It is no secret that genetic factors play a role in determining whether children have neurodevelopmental disorders.
Maternal exposure to drugs and viral or bacterial illnesses can be detrimental too. However, a recent epidemiological survey of approximately 6 million people worldwide has revealed that advanced paternal age is associated with the development of neurodevelopmental disorders.
In other words, the older the parent, the increased risk a child has of developing disorders such as autism, ADHD and other learning disabilities.
A research team from the Department of Developmental Neuroscience at the Tohoku University Graduate School of Medicine has revealed further details about this phenomenon with their recent publication in PLOS ONE.
The research team, led by doctoral student Misako Tatehana and Professor Noriko Osumi, performed immunohistochemical analysis of the testis in three-month-old mice before performing the same analysis on mice aged 12 months or older.

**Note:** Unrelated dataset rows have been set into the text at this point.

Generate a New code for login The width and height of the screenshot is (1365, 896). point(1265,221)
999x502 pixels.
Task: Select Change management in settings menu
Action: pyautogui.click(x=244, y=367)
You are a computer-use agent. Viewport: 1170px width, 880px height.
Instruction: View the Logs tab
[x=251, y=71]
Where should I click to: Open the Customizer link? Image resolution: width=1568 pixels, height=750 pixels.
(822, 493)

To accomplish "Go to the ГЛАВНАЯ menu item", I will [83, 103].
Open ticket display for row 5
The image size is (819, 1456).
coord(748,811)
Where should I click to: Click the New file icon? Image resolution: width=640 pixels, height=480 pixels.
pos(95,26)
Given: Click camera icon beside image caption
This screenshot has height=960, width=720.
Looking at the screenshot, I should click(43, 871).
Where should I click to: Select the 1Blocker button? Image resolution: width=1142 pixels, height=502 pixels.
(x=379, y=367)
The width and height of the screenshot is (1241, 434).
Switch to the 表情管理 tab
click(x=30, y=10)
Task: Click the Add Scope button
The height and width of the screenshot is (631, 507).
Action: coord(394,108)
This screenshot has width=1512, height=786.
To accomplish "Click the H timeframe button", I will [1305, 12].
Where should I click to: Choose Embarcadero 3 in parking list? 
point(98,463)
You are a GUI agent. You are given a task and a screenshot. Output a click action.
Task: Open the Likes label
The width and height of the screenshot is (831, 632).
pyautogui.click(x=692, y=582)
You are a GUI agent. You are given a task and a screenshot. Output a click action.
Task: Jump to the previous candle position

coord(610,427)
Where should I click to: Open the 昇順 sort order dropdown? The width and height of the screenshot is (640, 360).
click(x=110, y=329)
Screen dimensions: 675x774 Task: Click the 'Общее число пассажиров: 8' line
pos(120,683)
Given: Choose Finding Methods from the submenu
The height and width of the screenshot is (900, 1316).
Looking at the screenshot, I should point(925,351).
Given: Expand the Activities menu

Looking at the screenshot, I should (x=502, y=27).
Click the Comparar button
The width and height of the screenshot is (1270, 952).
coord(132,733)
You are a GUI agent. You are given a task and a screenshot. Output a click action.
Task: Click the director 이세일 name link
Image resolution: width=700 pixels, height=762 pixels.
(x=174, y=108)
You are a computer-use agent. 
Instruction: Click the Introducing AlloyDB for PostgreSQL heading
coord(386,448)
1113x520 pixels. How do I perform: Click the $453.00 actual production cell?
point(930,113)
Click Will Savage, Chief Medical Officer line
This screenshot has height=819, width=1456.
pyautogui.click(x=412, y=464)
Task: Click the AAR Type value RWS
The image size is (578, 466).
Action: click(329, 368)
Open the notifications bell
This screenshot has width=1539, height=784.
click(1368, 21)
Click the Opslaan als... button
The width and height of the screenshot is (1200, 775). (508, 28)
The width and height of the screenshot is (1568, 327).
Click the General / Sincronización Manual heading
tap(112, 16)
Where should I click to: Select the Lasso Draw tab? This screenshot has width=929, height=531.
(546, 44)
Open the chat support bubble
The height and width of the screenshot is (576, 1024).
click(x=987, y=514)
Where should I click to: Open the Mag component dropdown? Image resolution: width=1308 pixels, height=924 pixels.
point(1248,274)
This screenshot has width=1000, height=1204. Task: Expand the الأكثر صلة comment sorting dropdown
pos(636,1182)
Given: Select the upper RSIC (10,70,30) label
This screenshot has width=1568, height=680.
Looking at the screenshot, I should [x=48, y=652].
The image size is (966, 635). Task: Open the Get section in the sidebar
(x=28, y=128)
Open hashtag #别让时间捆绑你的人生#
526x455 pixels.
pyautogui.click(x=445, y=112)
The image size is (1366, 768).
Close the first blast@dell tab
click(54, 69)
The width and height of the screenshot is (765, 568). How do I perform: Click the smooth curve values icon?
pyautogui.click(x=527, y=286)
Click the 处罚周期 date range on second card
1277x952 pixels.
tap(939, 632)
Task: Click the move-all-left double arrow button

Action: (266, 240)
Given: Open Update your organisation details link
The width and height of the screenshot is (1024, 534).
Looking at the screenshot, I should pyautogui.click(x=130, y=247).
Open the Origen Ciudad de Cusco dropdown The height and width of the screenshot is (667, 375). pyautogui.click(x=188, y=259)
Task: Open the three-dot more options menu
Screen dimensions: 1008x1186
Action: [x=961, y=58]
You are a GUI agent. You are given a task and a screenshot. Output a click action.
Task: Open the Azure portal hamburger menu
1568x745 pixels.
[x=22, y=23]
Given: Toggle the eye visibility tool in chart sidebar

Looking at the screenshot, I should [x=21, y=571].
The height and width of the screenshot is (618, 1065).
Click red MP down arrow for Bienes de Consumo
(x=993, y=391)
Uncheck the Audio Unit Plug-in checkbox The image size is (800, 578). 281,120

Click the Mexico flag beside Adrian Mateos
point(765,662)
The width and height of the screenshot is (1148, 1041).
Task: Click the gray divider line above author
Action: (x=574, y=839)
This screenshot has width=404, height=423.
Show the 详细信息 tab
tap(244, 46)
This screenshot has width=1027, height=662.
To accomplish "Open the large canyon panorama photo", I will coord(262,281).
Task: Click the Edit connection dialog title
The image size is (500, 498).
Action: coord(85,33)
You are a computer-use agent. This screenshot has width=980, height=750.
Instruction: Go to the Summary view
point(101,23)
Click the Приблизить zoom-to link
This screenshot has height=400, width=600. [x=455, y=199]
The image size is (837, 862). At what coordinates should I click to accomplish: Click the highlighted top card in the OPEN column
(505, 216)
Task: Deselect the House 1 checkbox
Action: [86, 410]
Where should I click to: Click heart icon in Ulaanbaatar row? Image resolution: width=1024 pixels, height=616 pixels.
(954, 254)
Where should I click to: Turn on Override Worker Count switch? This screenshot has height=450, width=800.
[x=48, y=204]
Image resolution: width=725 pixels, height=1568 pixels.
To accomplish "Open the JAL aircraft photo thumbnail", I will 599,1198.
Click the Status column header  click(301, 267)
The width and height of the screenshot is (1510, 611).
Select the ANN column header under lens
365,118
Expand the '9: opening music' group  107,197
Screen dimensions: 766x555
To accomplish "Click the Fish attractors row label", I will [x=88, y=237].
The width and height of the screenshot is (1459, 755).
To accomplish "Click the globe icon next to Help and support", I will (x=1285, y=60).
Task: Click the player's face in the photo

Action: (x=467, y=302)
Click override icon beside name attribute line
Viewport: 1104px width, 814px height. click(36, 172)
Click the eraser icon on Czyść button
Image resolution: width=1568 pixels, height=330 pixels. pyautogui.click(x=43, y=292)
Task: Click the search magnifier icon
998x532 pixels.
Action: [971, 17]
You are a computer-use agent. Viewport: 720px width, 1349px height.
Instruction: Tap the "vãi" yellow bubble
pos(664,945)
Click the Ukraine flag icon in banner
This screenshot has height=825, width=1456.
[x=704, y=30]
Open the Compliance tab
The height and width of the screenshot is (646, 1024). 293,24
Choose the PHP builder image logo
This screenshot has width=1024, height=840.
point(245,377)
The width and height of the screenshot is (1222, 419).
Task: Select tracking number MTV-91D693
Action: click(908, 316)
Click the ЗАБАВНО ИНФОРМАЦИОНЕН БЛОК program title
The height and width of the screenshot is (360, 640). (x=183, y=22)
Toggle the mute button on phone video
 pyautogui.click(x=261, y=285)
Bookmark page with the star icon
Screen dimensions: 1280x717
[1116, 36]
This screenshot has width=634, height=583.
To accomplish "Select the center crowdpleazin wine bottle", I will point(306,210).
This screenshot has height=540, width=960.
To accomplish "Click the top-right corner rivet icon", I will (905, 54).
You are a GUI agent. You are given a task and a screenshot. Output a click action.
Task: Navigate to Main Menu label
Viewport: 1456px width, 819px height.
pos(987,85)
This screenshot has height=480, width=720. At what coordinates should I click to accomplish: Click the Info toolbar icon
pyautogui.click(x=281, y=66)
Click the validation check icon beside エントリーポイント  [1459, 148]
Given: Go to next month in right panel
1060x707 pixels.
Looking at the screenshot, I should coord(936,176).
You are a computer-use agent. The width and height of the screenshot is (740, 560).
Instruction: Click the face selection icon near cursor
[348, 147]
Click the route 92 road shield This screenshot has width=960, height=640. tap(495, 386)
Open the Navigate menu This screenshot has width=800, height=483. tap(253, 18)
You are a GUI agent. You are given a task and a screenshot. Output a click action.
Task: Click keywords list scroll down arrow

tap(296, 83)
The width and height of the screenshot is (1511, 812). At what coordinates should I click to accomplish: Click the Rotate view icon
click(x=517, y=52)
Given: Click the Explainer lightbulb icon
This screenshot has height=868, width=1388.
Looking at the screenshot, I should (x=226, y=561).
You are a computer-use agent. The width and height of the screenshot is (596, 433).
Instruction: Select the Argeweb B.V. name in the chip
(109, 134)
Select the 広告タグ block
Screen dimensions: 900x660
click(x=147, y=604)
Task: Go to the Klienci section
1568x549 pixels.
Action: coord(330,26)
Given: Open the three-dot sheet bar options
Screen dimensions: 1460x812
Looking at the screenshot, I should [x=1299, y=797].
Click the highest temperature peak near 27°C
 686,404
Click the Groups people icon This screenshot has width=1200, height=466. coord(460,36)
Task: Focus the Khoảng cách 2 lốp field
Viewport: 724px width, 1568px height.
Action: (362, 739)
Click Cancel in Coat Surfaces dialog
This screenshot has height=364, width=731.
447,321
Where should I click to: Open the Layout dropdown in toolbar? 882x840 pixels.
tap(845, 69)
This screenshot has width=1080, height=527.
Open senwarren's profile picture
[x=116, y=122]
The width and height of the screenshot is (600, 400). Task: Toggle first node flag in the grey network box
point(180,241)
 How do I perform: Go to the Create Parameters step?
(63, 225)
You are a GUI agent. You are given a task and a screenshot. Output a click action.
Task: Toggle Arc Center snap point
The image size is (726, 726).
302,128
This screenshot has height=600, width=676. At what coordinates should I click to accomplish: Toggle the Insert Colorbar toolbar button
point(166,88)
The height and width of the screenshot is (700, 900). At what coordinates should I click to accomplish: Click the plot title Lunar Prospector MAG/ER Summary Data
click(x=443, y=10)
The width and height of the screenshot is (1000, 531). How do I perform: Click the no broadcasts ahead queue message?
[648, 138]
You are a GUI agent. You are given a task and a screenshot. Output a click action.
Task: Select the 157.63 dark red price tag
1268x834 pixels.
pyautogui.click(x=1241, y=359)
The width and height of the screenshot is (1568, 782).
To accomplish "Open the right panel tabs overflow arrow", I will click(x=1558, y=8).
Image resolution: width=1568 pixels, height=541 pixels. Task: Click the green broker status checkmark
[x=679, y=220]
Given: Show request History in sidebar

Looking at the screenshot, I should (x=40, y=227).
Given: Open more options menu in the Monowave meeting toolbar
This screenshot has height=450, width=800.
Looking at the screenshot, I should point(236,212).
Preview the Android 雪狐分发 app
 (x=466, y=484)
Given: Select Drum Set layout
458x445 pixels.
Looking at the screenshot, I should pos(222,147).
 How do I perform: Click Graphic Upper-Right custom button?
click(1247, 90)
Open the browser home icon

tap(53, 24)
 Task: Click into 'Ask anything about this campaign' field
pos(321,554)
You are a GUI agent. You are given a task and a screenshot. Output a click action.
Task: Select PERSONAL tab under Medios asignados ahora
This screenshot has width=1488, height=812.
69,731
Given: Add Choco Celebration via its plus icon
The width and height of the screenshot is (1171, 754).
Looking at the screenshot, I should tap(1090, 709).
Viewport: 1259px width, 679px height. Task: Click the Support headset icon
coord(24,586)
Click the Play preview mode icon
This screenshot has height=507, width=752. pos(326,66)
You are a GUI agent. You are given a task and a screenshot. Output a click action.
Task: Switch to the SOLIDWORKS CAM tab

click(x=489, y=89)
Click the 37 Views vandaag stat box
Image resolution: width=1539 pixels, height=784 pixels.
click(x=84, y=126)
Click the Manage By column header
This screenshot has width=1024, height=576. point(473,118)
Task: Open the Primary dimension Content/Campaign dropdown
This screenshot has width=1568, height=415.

Tatehana and her team analyzed histone proteins during the 12-step spermatogenesis process. Histone proteins undergo chemical modifications during spermatogenesis, thereby affecting gene expression. More specifically, the team looked at the seven methylations and one acetylation.
They catalogued these as epigenetic markers — modifications that affect the expression of the gene without changing the DNA base sequence of the genome itself.
Comparisons of the markers between the younger and older mice using imaging quantification techniques revealed that the latter had higher amounts of the modified histone protein, H3K79me3. A previous study by Professor Osumi found a correlation between the number of H3K79me3 in sperm and abnormal speech communication in pups, making it a predictive marker of neural-developmental disorders.
This new finding signals that paternal aging potentially affects neurodevelopment in humans. Further research on the matter hopes to develop greater diagnostic methods for disorders stemming from the risk of advanced paternal age.